**Action item:** Which lines in the data below contain the string "agent"? Show each one.
━━ Data for this exercise
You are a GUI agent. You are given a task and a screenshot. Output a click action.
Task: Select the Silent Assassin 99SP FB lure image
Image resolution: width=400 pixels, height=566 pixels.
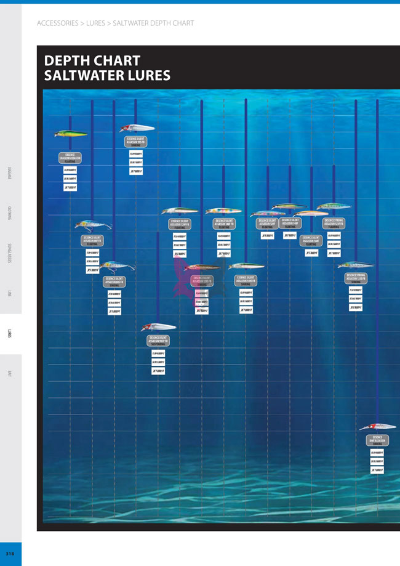coord(158,327)
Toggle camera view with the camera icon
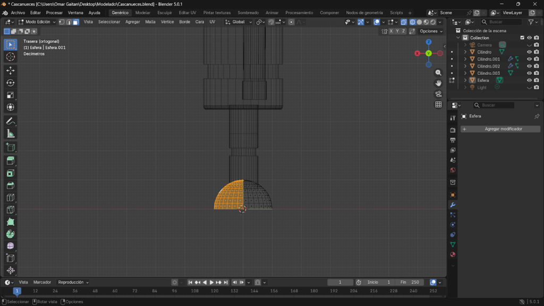The width and height of the screenshot is (544, 306). (x=438, y=94)
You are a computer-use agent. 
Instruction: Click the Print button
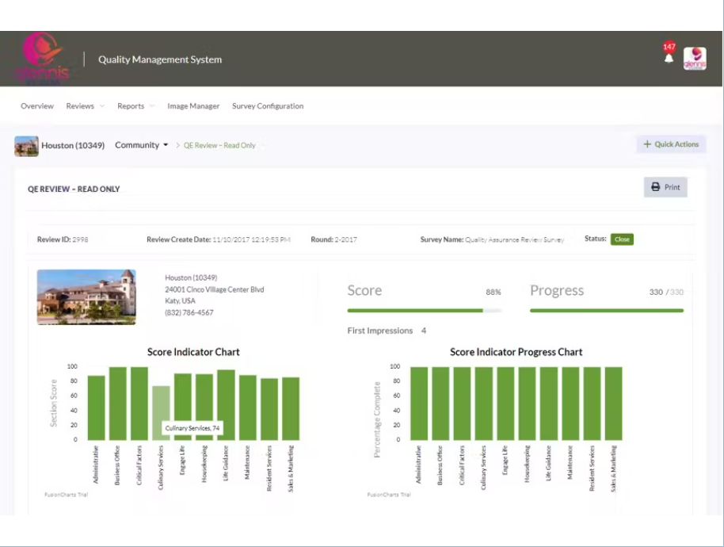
━━━━
**Task solution:**
You are a GUI agent. You are given a task and a screenshot. Output a click action.
You are a computer-use agent. 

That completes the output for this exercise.